Publie le samedi 15 juillet 2006 par Open-Publishing

de Laurent Mouloud

14 juillet . L’Élysée a annoncé hier que le décret de grâce ne comporterait pas de « dispositions particulières » concernant les jeunes condamnés lors des manifestations du printemps.

Ni pardon ni réconciliation. Jacques Chirac a tranché : il ne fera pas un geste en faveur des jeunes condamnés dans le cadre des manifestations anti-CPE. « S’agissant du décret de grâce du 14 juillet 2006, il n’y a pas de dispositions particulières les concernant », explique l’entourage du président de la République, à l’avant-veille de la traditionnelle allocution télévisée. Pas d’espoir, non plus, concernant le possible vote d’une loi d’amnistie. L’Élysée se contentant de rappeler, à ce sujet, que la dernière amnistie adoptée par l’Assemblée, le 17 mai 2002, « ne s’applique qu’aux faits antérieurs à cette date ». Merci pour la précision.

Dans la droite ligne de son gouvernement, le chef de l’État a donc décidé d’entériner la criminalisation de ce mouvement qui a déjà occasionné 4 350 arrestations, 600 procès et près de 200 condamnations, dont 70 à de la prison ferme ! Un choix dénoncé par les organisations lycéennes et étudiantes. « On attendait du président de la République qu’il s’engage résolument dans la voie de la réconciliation avec les jeunes de ce pays », a regretté, hier, l’UNEF, qui continue de réclamer de Jacques Chirac « des mesures fortes » en faveur des condamnés. De son côté, Karl Stoeckel, l’un des leaders de la contestation lycéenne, parle d’une décision « décevante et injuste » (lire page suivante).

LUTTE LÉGITIME

Pour le moins. Le 10 avril dernier, le gouvernement a, en effet, enterré définitivement le contrat premier embauche, et ce, avec la bénédiction de Jacques Chirac. « Ce jour-là, l’État a reconnu, qu’il le veuille ou non, la légitimité de cette lutte menée par les lycéens et les étudiants, analyse Sébastien, un militant du printemps dernier. Il est donc injuste de ne pas aller jusqu’au bout de la logique en amnistiant tous les acteurs de ce mouvement salement réprimé. »

En refusant de passer l’éponge, Jacques Chirac cautionne aussi les errements d’une justice plus expéditive que jamais. Les procès des jeunes anti-CPE, réduits généralement à de simples comparutions immédiates pour des faits anodins (jets de canettes, propos déplacés...), se sont appuyés - et s’appuient encore - sur des dossiers quasi vides, étayés par les seuls témoignages de policiers. Près des deux tiers des audiences se sont déjà soldées par une relaxe ou un non-lieu. « Je n’ai jamais vu autant de procédures bâclées, d’interpellations à la louche, de procès-verbaux à peine finalisés », s’indignait la semaine dernière Me Irène Terrel (l’Humanité du 5 juillet 2006).

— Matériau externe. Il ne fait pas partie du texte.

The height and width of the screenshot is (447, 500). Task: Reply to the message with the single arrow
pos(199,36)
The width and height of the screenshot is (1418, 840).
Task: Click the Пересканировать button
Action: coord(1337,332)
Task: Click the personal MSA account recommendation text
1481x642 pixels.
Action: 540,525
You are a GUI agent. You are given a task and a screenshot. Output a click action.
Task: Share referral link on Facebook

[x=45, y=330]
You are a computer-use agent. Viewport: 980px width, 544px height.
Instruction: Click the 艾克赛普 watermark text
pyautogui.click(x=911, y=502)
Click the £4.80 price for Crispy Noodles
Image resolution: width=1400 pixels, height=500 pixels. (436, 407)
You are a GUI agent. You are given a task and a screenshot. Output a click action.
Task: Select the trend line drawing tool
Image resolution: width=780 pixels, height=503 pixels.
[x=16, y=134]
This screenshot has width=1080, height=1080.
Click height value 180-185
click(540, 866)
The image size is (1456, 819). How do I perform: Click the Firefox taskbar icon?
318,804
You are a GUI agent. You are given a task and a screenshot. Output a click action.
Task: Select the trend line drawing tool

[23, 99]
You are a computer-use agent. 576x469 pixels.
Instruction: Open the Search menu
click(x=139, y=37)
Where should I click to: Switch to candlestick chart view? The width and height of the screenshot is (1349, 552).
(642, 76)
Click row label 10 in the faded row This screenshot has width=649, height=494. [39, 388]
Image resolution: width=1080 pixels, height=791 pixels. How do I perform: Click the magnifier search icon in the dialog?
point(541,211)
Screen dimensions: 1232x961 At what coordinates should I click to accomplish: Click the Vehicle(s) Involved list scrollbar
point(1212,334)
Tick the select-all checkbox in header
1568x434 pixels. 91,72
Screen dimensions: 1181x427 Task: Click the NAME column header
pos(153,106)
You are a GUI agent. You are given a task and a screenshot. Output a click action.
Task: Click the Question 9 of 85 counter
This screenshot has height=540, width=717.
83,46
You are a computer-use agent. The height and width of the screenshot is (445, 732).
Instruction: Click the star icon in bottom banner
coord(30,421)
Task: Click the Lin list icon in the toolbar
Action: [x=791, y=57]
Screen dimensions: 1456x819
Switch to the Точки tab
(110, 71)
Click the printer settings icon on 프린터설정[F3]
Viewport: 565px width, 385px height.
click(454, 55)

Ce laxisme, pourtant, ne semble pas émouvoir le chef de l’État. Ni le premier ministre, d’ailleurs. Fin mai, l’Humanité et une délégation d’élus, de responsables syndicaux et d’avocats ont déposé à Matignon 35 000 signatures réclamant l’amnistie des jeunes anti-CPE. Ils étaient repartis avec - au moins - la promesse d’une réponse. Depuis... rien.

ESPRIT REVANCHARD

Silence radio, aussi, sur la proposition de loi d’amnistie déposée au mois de mai par Georges Hage, au nom des groupes communistes à l’Assemblée et au Sénat. « Cet acharnement du pouvoir (...) souligne l’esprit revanchard d’une droite battue sur son projet et qui ne peut même pas pardonner à sa jeunesse », ont déploré, hier, dans un communiqué, les sénateurs du groupe Communiste, républicain et citoyen (CRC).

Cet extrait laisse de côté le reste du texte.